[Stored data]
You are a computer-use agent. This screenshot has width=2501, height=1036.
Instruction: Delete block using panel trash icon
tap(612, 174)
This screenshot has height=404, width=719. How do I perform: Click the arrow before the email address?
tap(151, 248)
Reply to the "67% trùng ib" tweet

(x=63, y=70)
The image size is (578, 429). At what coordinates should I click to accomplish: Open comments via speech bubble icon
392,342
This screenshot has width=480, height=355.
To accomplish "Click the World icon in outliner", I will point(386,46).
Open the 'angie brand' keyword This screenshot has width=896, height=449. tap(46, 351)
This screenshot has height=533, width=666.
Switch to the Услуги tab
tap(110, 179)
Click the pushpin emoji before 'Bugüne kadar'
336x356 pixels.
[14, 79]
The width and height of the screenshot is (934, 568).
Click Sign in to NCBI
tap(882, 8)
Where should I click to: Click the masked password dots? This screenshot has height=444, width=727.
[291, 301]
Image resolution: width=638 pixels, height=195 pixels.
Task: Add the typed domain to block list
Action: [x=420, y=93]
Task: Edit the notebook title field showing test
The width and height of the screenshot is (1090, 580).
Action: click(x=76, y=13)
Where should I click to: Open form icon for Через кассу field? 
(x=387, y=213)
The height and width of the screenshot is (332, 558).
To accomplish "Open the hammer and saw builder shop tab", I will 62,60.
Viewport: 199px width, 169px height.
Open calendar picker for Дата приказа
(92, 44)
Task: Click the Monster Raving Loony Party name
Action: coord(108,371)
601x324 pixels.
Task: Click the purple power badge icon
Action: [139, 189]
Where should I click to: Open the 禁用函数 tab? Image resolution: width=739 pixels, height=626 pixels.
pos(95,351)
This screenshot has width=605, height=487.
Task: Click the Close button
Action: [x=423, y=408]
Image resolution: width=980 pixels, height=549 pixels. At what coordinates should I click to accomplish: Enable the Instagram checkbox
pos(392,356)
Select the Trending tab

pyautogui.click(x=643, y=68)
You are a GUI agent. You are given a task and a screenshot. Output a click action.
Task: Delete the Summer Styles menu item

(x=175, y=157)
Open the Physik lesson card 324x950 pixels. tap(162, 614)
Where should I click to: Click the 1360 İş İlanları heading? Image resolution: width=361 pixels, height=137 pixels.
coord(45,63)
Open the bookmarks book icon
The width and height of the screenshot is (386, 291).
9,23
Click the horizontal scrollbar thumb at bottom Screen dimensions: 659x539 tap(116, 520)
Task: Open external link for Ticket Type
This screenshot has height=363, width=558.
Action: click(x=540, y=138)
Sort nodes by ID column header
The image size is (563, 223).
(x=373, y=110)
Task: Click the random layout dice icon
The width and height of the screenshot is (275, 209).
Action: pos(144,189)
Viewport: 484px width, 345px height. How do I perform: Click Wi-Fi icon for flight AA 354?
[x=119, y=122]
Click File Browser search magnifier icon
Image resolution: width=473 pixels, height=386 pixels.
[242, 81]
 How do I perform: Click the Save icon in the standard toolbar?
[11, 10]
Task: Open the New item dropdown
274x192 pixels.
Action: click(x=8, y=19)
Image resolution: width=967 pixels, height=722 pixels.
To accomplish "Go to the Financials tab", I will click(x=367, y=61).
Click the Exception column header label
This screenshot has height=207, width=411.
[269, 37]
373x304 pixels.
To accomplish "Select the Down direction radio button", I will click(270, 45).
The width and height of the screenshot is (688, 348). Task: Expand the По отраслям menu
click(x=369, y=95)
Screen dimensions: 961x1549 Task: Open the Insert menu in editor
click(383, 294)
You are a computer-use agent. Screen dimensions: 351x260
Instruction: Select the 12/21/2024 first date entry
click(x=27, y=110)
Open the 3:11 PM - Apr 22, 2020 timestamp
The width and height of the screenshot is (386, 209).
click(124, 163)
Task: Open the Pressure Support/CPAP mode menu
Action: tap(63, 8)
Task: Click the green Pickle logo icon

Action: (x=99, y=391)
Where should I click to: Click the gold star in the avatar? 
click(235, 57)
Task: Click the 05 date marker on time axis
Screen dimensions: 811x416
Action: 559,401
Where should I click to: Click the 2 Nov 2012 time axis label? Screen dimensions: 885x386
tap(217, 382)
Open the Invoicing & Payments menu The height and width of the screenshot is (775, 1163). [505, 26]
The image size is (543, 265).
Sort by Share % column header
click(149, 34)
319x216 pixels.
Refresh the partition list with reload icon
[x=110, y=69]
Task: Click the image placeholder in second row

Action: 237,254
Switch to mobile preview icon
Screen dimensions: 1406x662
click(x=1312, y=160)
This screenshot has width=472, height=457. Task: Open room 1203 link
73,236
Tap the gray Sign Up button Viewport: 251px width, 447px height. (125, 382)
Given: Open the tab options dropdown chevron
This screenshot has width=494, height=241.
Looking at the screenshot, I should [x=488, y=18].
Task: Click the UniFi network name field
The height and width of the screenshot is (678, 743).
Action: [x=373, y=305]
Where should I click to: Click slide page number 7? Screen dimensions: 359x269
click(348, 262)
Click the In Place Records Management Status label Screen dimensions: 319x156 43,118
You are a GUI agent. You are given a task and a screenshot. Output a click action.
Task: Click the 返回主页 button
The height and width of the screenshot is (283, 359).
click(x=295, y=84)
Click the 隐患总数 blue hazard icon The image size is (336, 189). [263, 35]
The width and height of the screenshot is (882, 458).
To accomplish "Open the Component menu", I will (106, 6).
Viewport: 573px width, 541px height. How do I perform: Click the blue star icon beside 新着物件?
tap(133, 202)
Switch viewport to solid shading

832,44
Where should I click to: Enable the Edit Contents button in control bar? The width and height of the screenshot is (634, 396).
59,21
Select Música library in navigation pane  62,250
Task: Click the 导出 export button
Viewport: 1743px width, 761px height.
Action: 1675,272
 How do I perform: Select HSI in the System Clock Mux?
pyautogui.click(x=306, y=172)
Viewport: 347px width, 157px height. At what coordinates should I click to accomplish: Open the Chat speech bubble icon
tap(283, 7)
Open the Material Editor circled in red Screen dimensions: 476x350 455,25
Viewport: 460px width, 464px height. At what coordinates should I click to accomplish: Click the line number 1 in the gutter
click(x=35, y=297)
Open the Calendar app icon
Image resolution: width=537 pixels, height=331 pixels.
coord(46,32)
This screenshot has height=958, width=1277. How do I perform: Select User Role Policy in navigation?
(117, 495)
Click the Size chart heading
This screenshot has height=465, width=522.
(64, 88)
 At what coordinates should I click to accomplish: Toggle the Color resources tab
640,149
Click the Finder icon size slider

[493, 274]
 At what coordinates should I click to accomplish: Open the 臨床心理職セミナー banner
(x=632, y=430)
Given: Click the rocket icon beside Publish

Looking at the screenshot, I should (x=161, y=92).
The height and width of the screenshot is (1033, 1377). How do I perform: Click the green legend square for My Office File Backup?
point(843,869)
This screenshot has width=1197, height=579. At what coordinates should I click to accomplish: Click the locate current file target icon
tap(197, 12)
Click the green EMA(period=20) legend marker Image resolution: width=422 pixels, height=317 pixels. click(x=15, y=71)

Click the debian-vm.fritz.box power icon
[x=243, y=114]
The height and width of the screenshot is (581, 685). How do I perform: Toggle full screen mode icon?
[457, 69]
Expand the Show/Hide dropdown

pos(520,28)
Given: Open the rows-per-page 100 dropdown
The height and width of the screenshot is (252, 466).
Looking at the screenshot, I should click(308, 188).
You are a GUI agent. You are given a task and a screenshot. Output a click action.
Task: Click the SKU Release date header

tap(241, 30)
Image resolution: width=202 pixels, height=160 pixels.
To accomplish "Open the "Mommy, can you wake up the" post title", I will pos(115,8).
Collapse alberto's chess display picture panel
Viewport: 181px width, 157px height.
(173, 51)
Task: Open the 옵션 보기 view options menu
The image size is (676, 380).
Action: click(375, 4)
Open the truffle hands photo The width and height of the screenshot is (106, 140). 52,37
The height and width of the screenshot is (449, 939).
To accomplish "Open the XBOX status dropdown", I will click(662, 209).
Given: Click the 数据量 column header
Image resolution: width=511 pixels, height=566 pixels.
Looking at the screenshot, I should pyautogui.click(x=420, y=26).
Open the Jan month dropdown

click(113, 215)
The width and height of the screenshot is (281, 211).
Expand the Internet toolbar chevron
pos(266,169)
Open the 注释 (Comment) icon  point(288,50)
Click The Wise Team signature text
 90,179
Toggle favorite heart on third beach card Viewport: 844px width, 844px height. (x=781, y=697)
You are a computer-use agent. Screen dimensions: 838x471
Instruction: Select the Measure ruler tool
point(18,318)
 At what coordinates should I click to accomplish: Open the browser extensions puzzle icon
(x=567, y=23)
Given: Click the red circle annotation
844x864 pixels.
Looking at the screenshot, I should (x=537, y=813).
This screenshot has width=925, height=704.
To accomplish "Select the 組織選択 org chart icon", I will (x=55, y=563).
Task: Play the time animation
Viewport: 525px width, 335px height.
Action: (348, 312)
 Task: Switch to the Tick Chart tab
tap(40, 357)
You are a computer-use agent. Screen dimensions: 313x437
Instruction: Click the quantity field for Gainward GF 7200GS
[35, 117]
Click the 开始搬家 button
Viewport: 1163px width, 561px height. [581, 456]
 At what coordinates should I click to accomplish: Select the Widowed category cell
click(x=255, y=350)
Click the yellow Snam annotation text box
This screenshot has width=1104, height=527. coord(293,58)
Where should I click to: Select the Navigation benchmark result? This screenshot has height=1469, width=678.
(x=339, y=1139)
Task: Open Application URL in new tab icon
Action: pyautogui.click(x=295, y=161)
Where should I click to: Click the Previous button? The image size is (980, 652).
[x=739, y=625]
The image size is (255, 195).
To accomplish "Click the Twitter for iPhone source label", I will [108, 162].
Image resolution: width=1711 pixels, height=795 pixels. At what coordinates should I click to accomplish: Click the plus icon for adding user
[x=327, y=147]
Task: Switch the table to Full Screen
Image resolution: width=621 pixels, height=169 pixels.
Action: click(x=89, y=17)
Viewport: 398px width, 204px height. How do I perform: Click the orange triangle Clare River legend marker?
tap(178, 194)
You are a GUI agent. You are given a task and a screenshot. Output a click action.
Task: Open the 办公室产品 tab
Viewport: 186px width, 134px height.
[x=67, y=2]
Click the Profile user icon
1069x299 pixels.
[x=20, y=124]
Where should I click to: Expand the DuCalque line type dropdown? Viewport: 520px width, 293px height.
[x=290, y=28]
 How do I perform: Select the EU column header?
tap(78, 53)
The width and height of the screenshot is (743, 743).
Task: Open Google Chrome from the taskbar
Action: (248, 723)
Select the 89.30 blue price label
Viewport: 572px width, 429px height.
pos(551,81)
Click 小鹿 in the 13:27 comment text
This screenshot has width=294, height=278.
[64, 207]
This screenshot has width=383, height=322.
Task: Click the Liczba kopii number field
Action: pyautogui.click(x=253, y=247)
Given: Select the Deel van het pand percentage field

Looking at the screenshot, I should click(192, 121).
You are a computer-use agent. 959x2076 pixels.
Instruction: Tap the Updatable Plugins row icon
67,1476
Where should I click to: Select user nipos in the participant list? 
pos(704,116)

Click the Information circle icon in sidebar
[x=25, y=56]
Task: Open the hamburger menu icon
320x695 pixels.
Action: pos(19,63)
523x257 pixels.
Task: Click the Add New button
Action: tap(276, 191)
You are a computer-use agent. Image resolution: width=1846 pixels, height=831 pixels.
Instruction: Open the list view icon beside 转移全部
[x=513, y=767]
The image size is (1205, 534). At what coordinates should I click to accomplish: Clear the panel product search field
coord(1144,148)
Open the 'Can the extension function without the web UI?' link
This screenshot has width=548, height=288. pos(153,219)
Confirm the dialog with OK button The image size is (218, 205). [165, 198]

◆ **WHAT NEEDS TO BE DONE**: From the data above, work out how many lines contain the string "computer" and reply with only the number.

◆ **EXERCISE OUTPUT**: 6